We also show that the dopamine D₂ receptor agonist pergolide, the 5-HT_1A receptor agonist 8-OH-DPAT, and the 5-HT_2A receptor agonist quipazine all produced increases in corticosterone concentrations in M₂, M₄, and M_2,4 KO mice, similar to the increases observed in corresponding WT control mice. This suggests that the HPA axis is able to function normally in muscarinic M₂, M₄, and M_2,4 receptor KO mice with regard to dopaminergic and serotonergic receptor agonist-induced stimulation. Of particular interest is that the 5-HT_1A receptor agonist 8-OH-DPAT produced an increase in corticosterone concentrations in the muscarinic M₂ and M_2,4 receptor KO mice similar to WT mice. 5-HT_1A receptors, like muscarinic M₂ and M₄ receptors, are negatively coupled to adenylate cyclase. Similar increases in 8-OH-DPAT-induced corticoid levels in WT mice and muscarinic KO mice indicate an intact adenylate cyclase transduction system. Thus, the only abnormality observed on corticoid levels is the lack of effect by the muscarinic M_2,4 receptor-preferring agonist BuTAC on corticoid levels in mice lacking functional muscarinic M₂ receptors.

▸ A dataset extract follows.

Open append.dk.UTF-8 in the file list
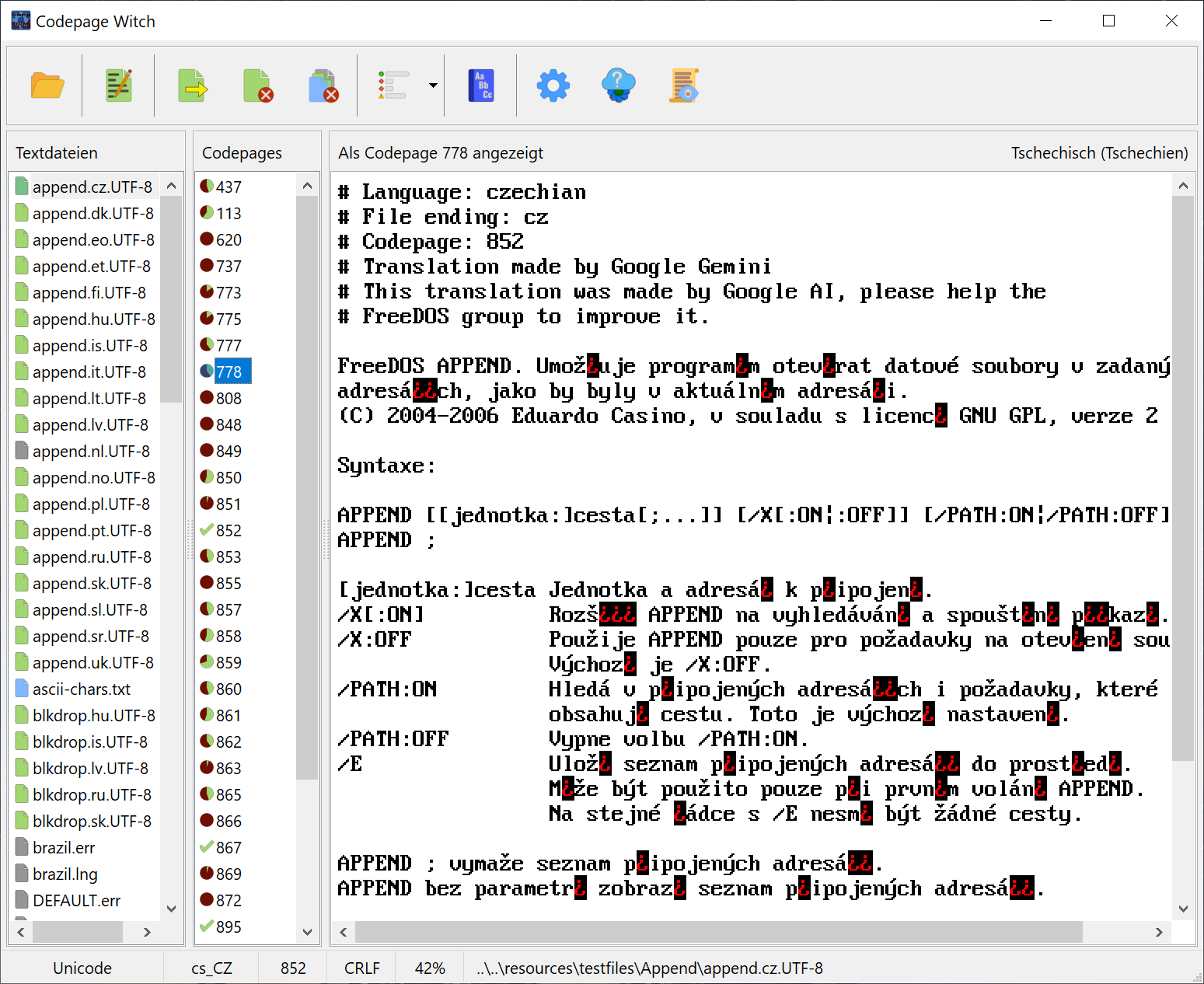click(92, 214)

Because ligands able to clearly distinguish between muscarinic receptor subtypes are not available, stimulation of the HPA axis may provide a means to evaluate muscarinic M₂ receptor activation in animals and humans. Stimulation of the HPA axis by muscarinic agents would provide a measure of muscarinic M₂ receptor agonist activity, thus allowing for development of drugs with fewer side effects. Muscarinic M₂ receptors have been implicated in the regulation of many central and peripheral functions, including control of heart rate and contraction of smooth muscle (Gomeza et al., 1999a, 2001; Stengel et al., 2000; Bymaster et al., 2001). In the central nervous system, muscarinic M₂ receptors can function as inhibitory autoreceptors (Zhang et al., 1999) implicated in parasympathetic effects, movement control, and changes in body temperature and pain sensitivity (Gomeza et al., 1999a; 2001; Bymaster et al., 2001).

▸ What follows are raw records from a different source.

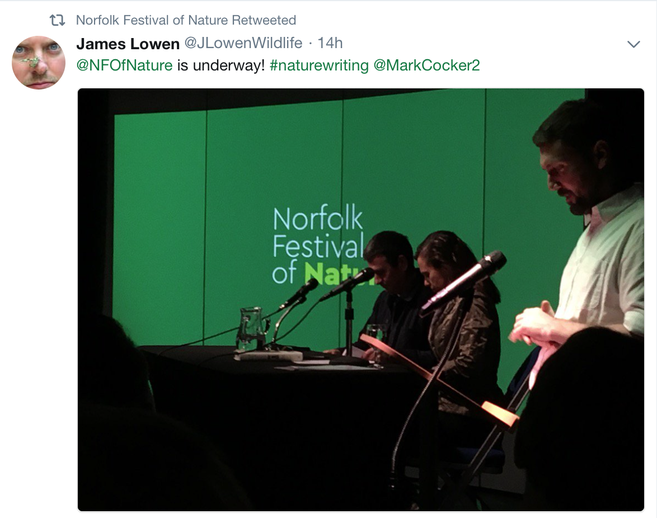
Task: Open the @MarkCocker2 mention
Action: [427, 65]
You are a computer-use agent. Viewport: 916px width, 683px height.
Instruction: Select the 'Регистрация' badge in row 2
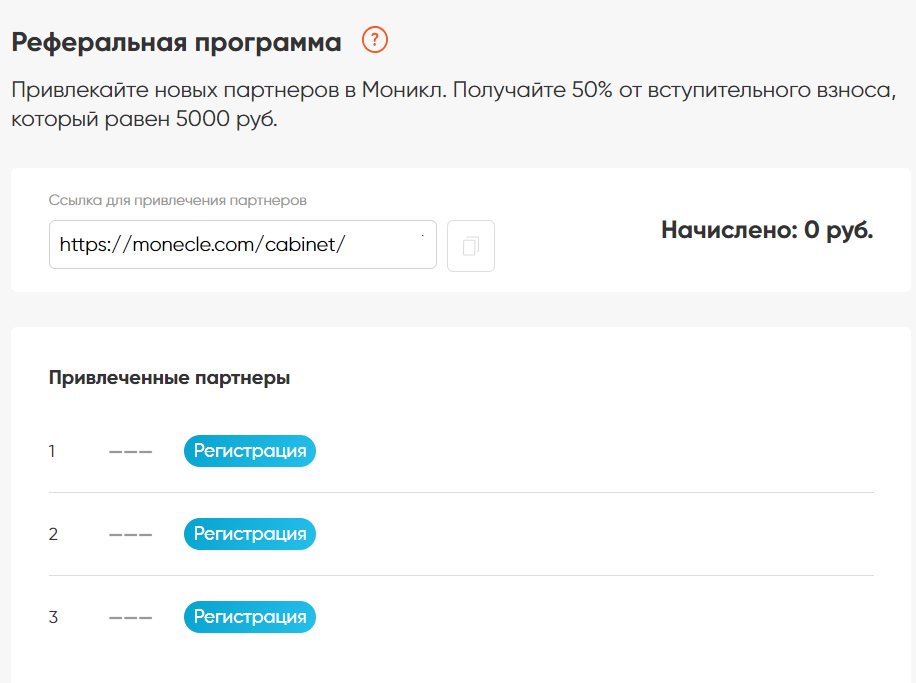(250, 534)

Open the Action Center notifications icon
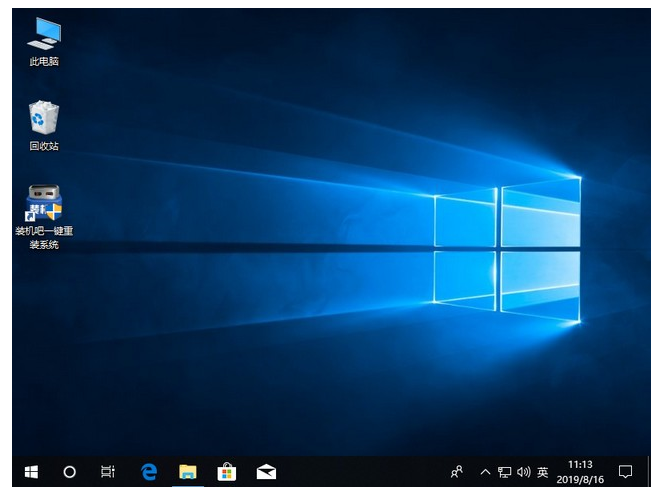click(625, 471)
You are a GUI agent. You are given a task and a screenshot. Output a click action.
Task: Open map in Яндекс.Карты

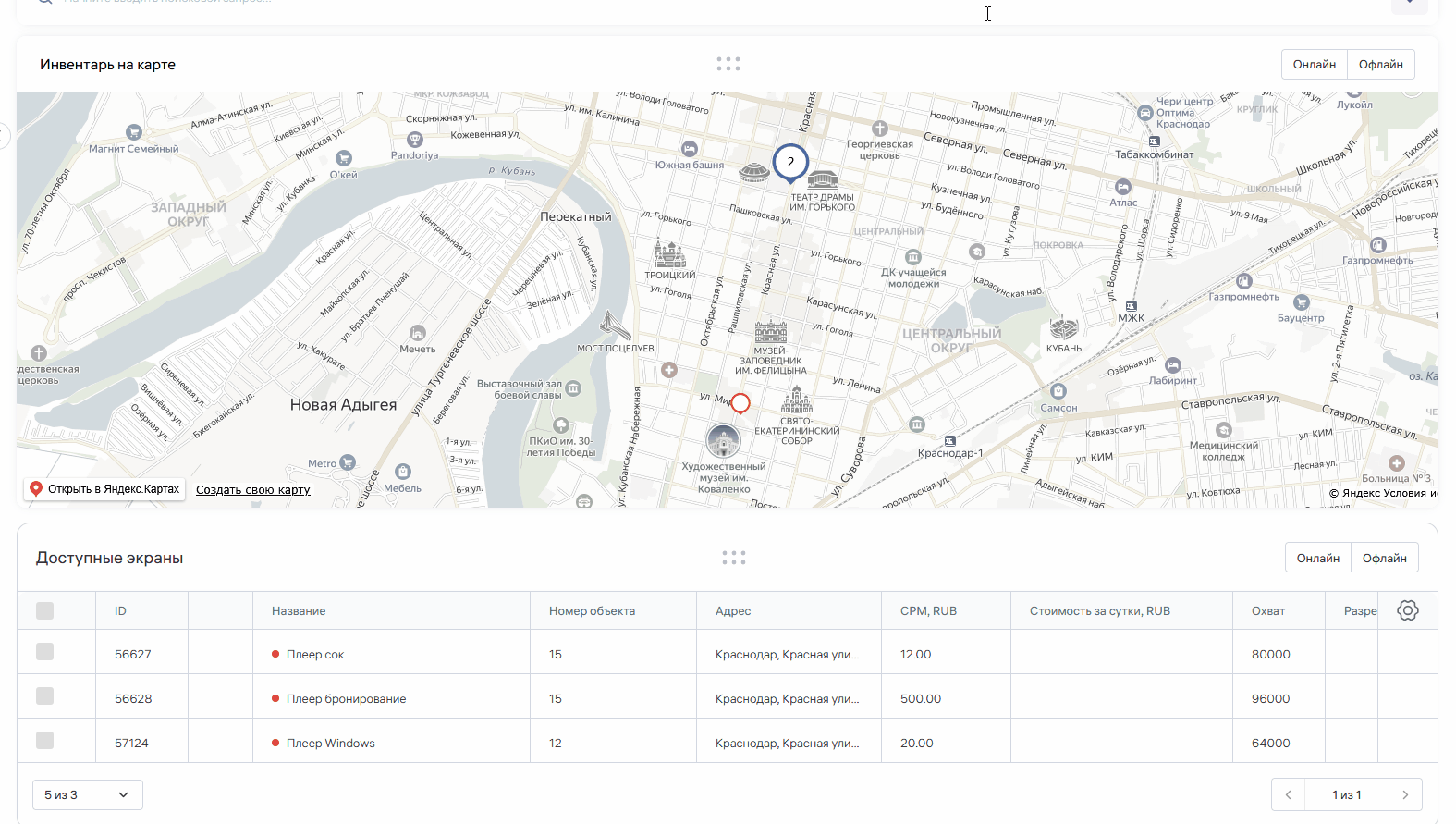[x=104, y=489]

Evidence exists that cholinergic mechanisms may have a regulatory effect in affective disorders. The cholinergic-adrenergic hypothesis of mania and depression (Janowsky et al., 1972) states that hypercholinergic (or hypoadrenergic) activity results in depression, whereas hypocholinergic (or hyperadrenergic) activity results in mania. Cholinergic muscarinic mechanisms have been implicated in preclinical (Hassey and Hannin, 1991; Overstreet et al., 1986, 1998) and clinical (Dilsaver, 1986; Janowsky and Overstreet, 1995) models of depression. Furthermore, cholinomimetics and direct-acting cholinergic agonists increase levels of corticotropin-releasing hormone, adrenocorticotropin hormone, and cortisol (Risch et al., 1983; Janowsky et al., 1986; Suda et al., 1987; Calogero et al., 1989), although evidence linking stimulation of the HPA axis to cholinergic activity in humans is lacking. Nonetheless, depression is associated with hyperactivity of the HPA axis (Nemeroff, 1996; Arborelius et al., 1999), and development of muscarinic acetylcholine M₂ receptor antagonists might be effective in the treatment of depression.

In conclusion, our data show that the muscarinic M₂ receptor subtype mediates muscarinic agonist-induced stimulation of corticosterone release, whereas muscarinic M₄ receptors do not seem to be involved in this activity.